═════ Supplied data ═════

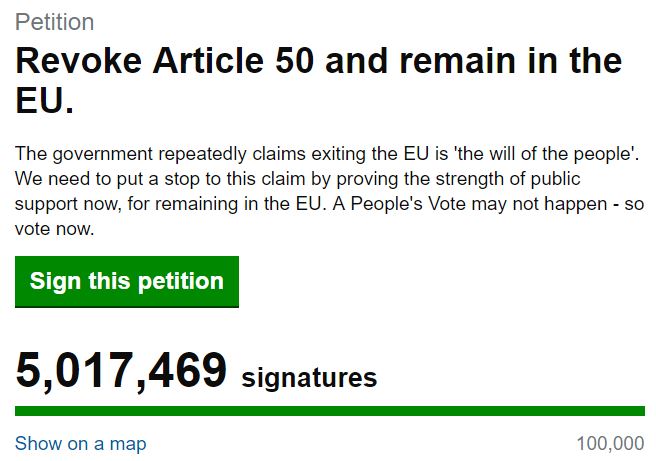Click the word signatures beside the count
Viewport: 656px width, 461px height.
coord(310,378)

═════
═════ Supplied data ═════

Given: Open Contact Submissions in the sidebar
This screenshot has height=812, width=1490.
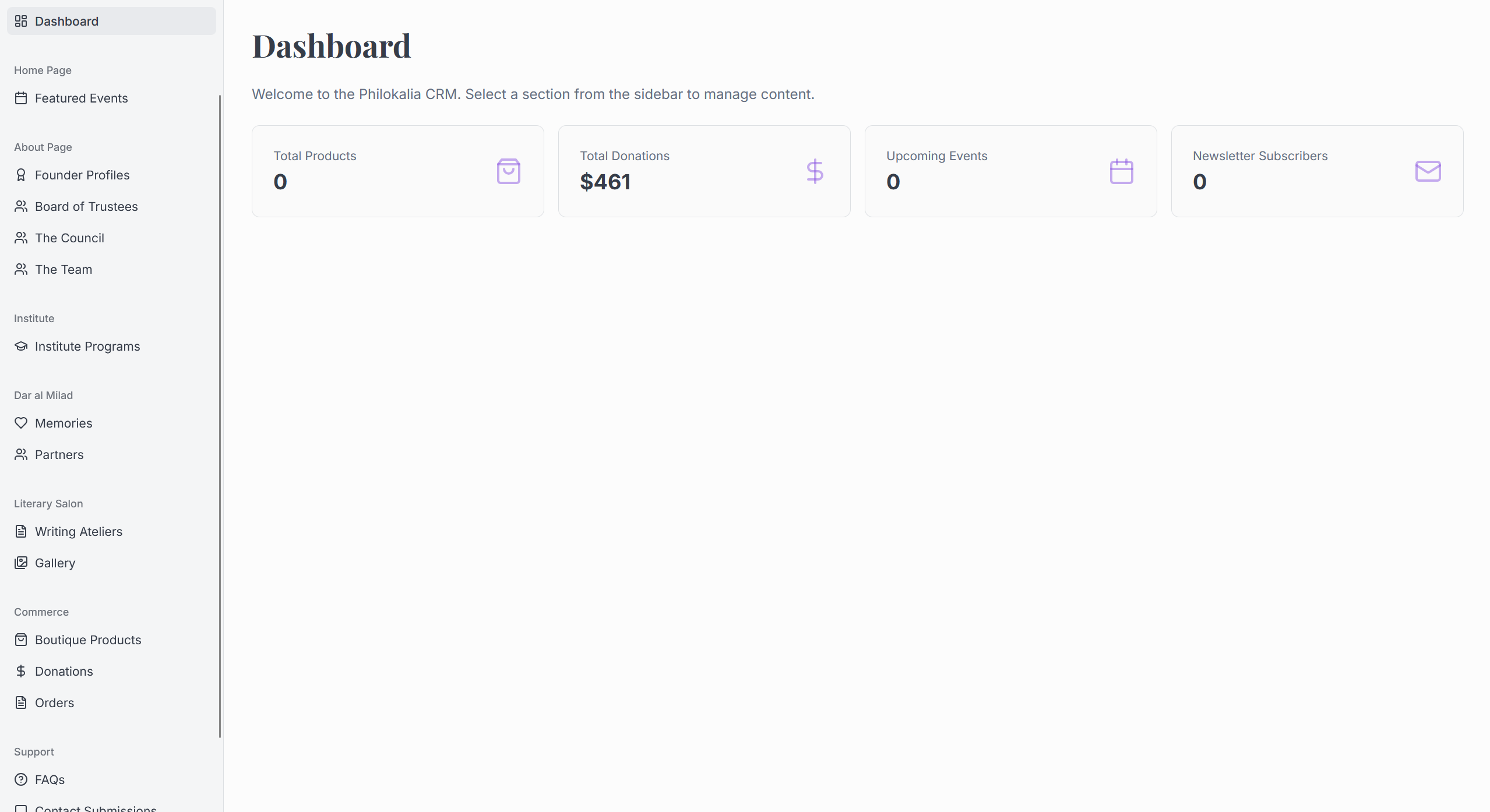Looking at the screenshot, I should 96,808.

═════
═════ Supplied data ═════

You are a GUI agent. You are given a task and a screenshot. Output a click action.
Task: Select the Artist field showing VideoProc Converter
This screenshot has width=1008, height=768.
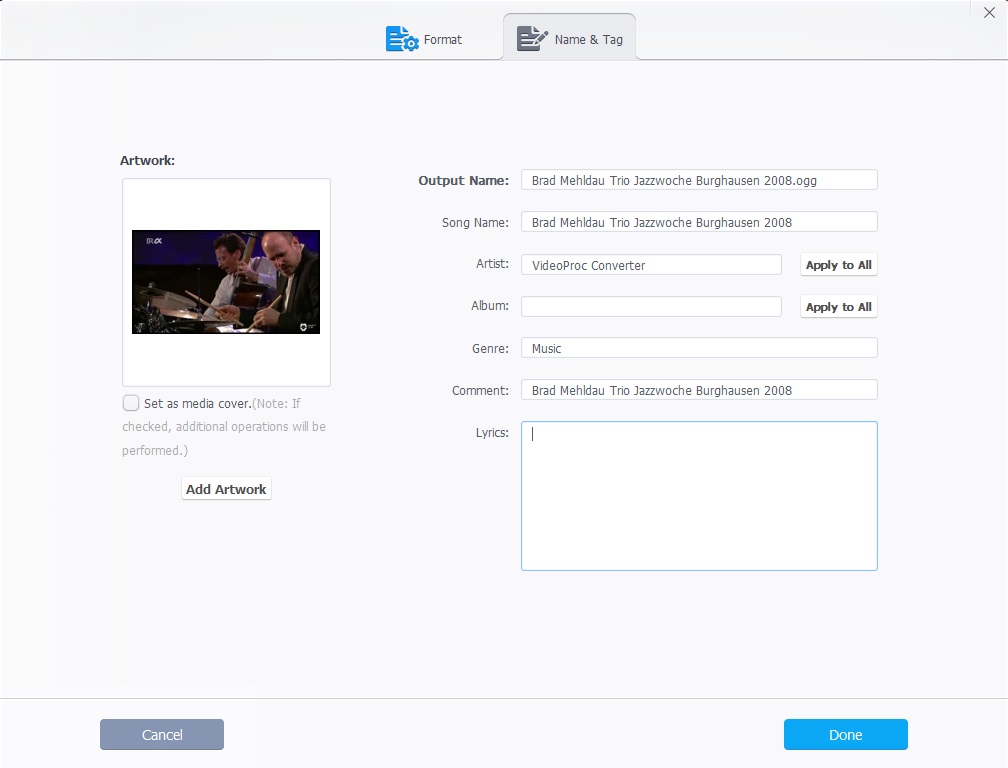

═════

● Work order: Each line above from the one with "Task: Select the" up to and including the one with "This screenshot has width=1008, height=768." must be set down exactly, and no line outside that span may appear.

● Finished task:
Task: Select the Artist field showing VideoProc Converter
This screenshot has width=1008, height=768.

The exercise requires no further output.